Actual limits depend on your account tier and the specific model being used.

Diagnostic Steps

Check OpenClaw's rate limit statistics:

openclaw stats rate-limit

Example output:

Provider    Model           RPM Used    RPM Limit    Status
openai      gpt-4o          45/60       60           ⚠️ Warning
anthropic   claude-sonnet   12/50       50           ✓ OK

Enable verbose API logging to track request frequency:

DEBUG=openclaw:api* openclaw start

Check request logs from the past hour:

openclaw logs --filter "api" --since 1h

Solutions

Solution 1: Enable the Built-in Rate Limiter

OpenClaw has a built-in rate limiter that proactively controls request frequency before sending, preventing you from hitting provider limits:

{
  "api": {
    "rateLimiter": {
      "enabled": true,
      "strategy": "sliding-window",
      "limits": {
        "openai": {
          "requestsPerMinute": 50,
          "tokensPerMinute": 25000
        },
        "anthropic": {
          "requestsPerMinute": 40,
          "tokensPerMinute": 35000
        }
      }
    }
  }
}

It is recommended to set limits to 80% of the provider's actual quota to leave a buffer.

Solution 2: Configure Automatic Retry with Backoff

When a 429 error is encountered, have OpenClaw automatically wait and retry:

{
  "api": {
    "retry": {
      "enabled": true,
      "maxRetries": 3,
      "backoff": {
        "type": "exponential",
        "initialDelay": 5000,
        "maxDelay": 60000,
        "factor": 2
      },
      "retryOn": [429, 500, 502, 503]
    }
  }
}

With this configuration, when a 429 response is received, OpenClaw will wait 5 seconds before the first retry, 10 seconds before the second, and 20 seconds before the third.

Solution 3: Configure Per-User Rate Limits

Limit each user's message sending frequency to reduce API calls at the source:

{
  "users": {
    "rateLimit": {
      "messagesPerMinute": 10,
      "cooldownMessage": "You are sending messages too frequently.
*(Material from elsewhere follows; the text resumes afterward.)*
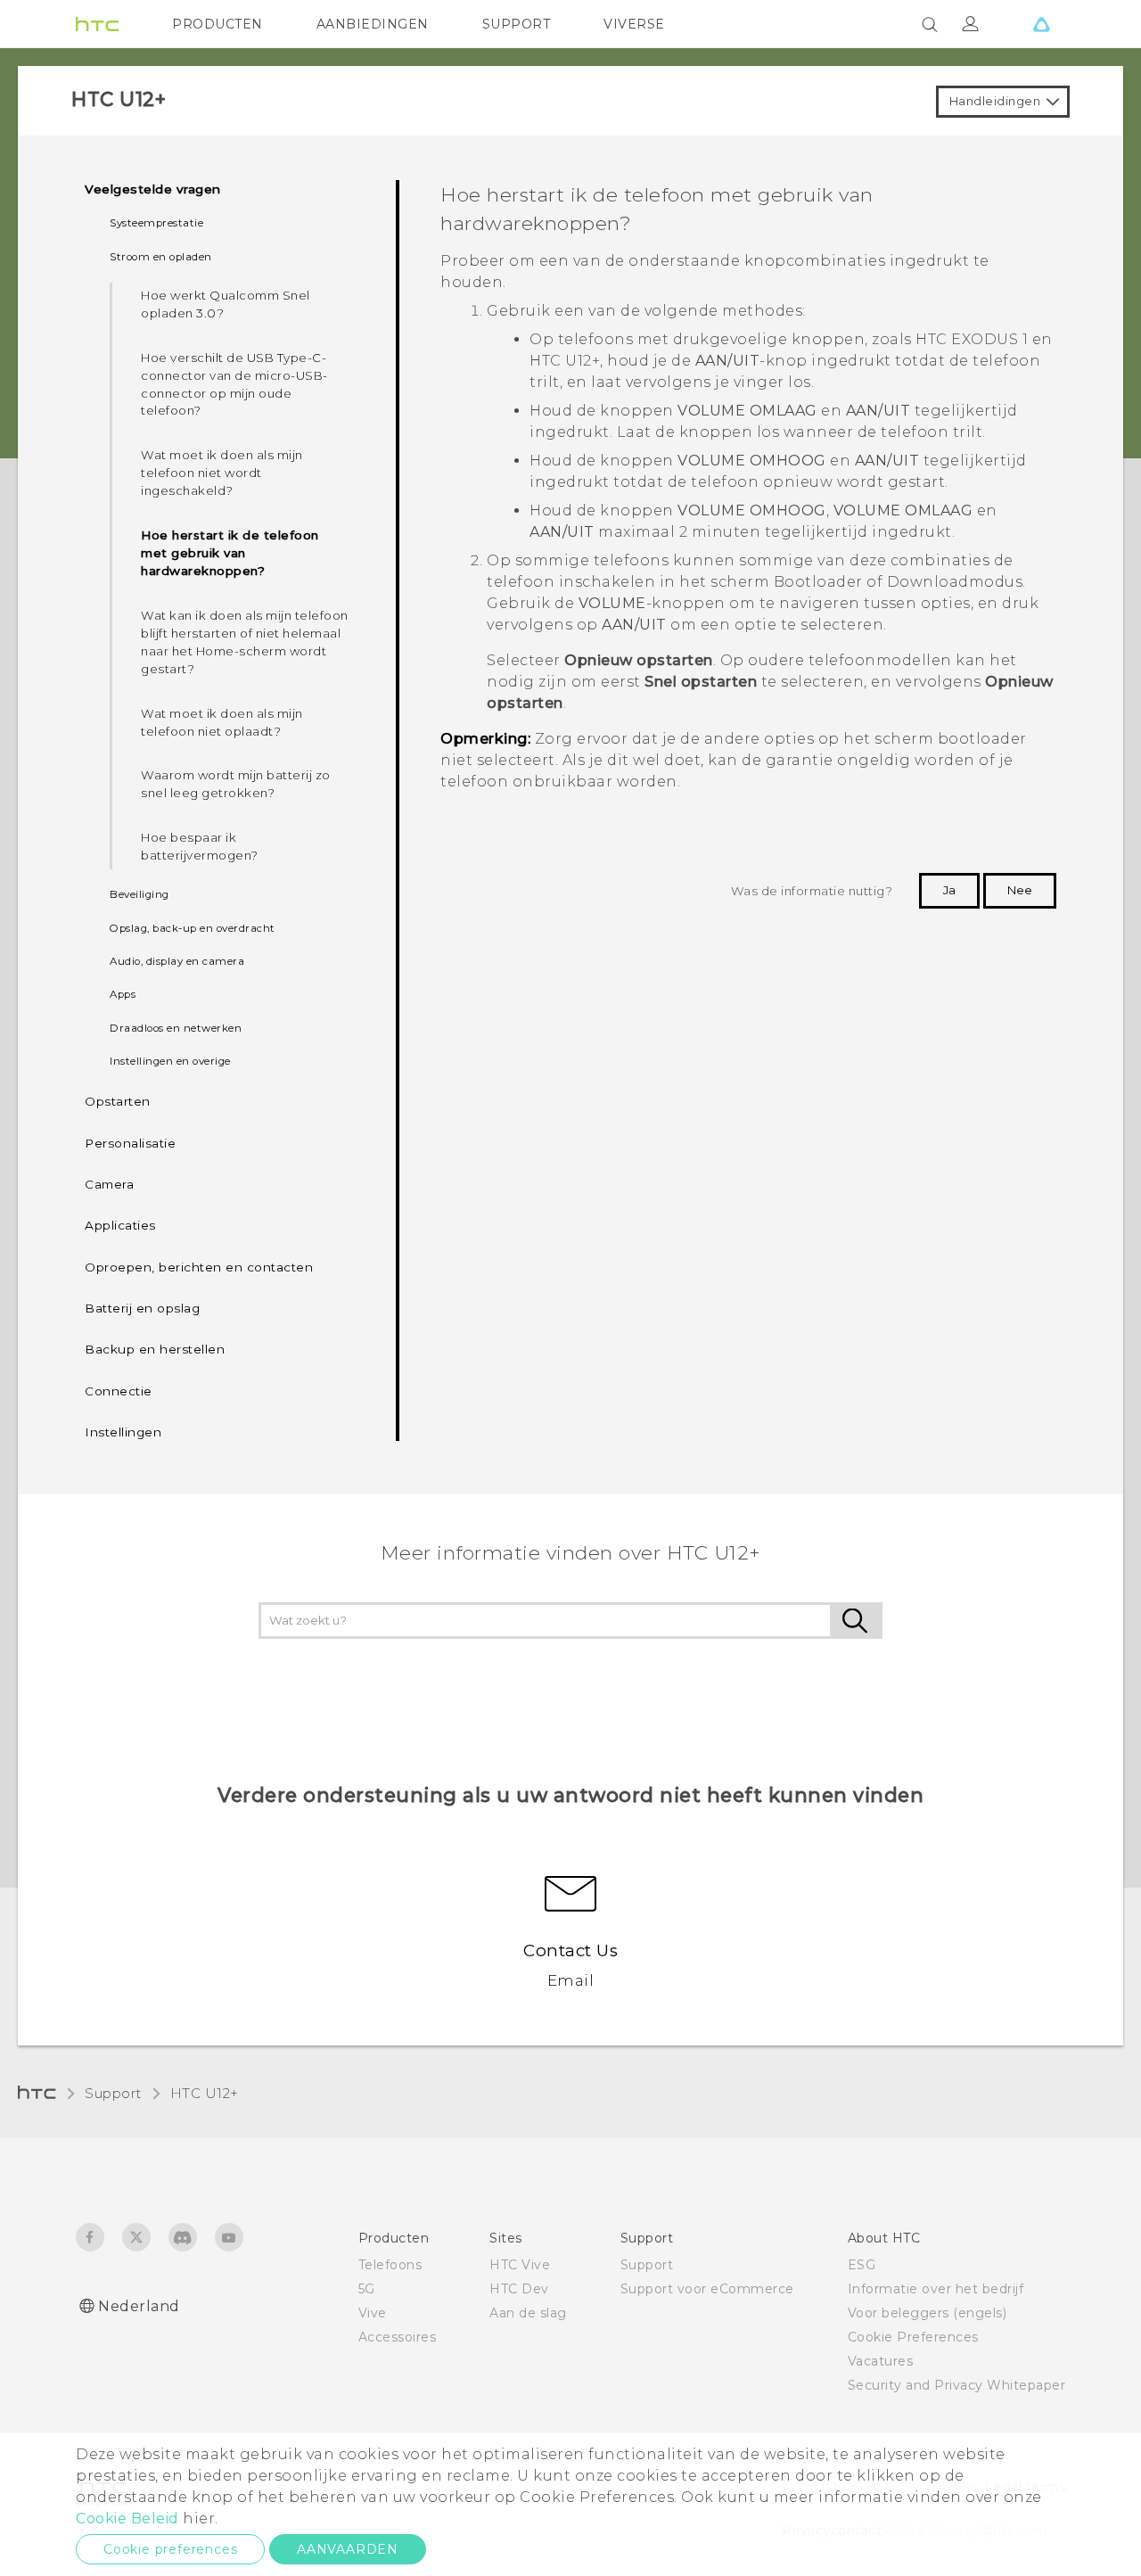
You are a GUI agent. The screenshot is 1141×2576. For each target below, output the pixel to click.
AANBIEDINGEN (372, 24)
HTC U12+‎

Please wait {remaining} seconds before trying again."
    }
  }
}

Solution 4: Multiple API Key Rotation

Configure multiple API keys for rotation to multiply your available quota:

{
  "providers": {
    "openai": {
      "apiKeys": [
        "sk-key-1-xxxxx",
        "sk-key-2-xxxxx",
        "sk-key-3-xxxxx"
      ],
      "keyRotation": "round-robin"
    }
  }
}

OpenClaw supports two rotation strategies:

round-robin: Use each key in sequential order
least-used: Prioritize the key with the lowest current usage

If a key encounters a 429 error, OpenClaw will automatically skip that key and use the next available one.

Solution 5: Set Up Model Fallback

When the primary model is rate-limited, automatically fall back to an alternative model:

{
  "models": {
    "default": {
      "provider": "openai",
      "model": "gpt-4o",
      "fallback": [
        {
          "provider": "anthropic",
          "model": "claude-sonnet-4-20250514"
        },
        {
          "provider": "openai",
          "model": "gpt-4o-mini"
        }
      ]
    }
  }
}

When gpt-4o returns a 429 error, OpenClaw will automatically try the next model in the fallback list to handle the request.

Solution 6: Configure a Request Queue

Queue concurrent requests and process them sequentially to avoid instantaneous request spikes:

{
  "api": {
    "queue": {
      "enabled": true,
      "concurrency": 3,
      "maxQueueSize": 100,
      "timeout": 120000
    }
  }
}

concurrency controls the number of simultaneous API requests; requests exceeding this limit will be queued.

Monitoring Recommendations

Set up dashboards or alerts to monitor API usage:

# View real-time API usage statistics
openclaw stats api --watch

# Export a usage report
openclaw stats api --export csv --period 7d > api-usage.csv

Regularly reviewing API usage reports helps you plan quotas appropriately and upgrade API account tiers in a timely manner.